BEGIN

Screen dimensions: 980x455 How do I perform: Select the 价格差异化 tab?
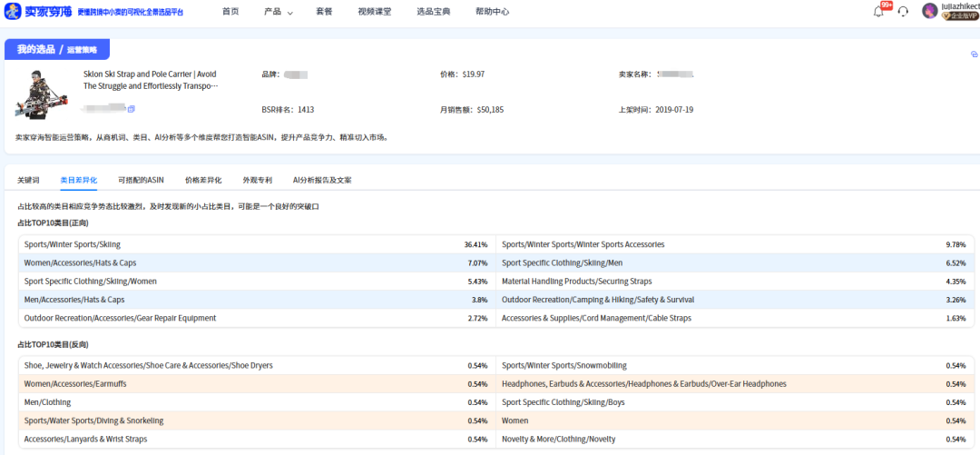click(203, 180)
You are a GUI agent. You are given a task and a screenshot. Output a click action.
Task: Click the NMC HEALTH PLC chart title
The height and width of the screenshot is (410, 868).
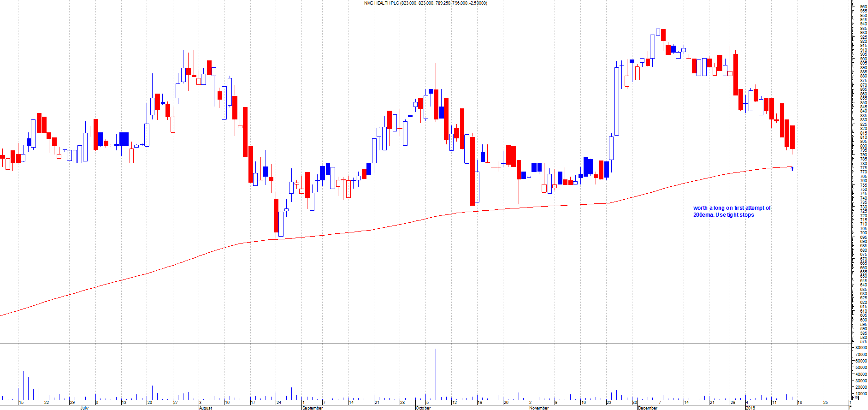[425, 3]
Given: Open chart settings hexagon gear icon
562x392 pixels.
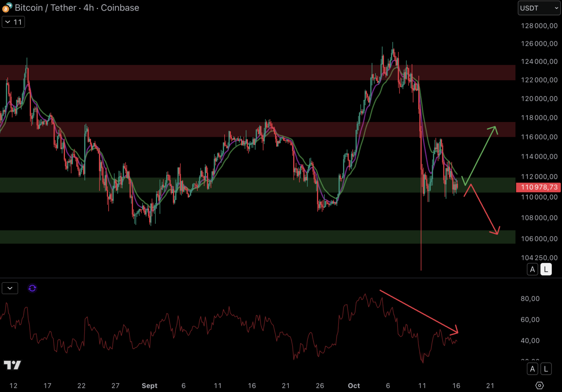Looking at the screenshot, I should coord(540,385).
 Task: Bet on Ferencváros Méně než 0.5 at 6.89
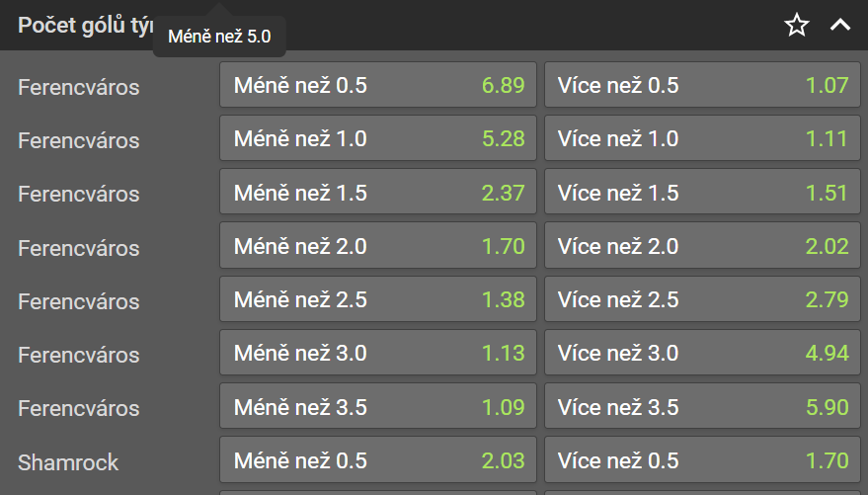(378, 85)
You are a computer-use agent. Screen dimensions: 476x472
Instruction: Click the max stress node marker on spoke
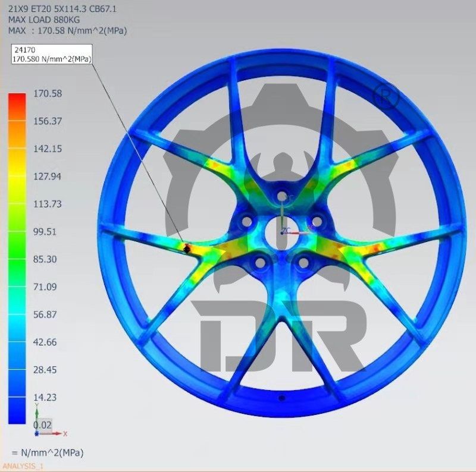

END

▸ TASK TO COMPLETE:
Each entry above is to be restated exactly, without its images.

▸ OUTPUT OF THE EXERCISE:
Screen dimensions: 980x455 How do I perform: Select the 价格差异化 tab?
click(203, 180)
You are a GUI agent. You are given a task and a screenshot. Output a click action.
Task: Click the NMC HEALTH PLC chart title
The height and width of the screenshot is (410, 868).
[425, 3]
Given: Open chart settings hexagon gear icon
562x392 pixels.
Looking at the screenshot, I should coord(540,385).
 Task: Bet on Ferencváros Méně než 0.5 at 6.89
(378, 85)
You are a computer-use agent. Screen dimensions: 476x472
Instruction: Click the max stress node marker on spoke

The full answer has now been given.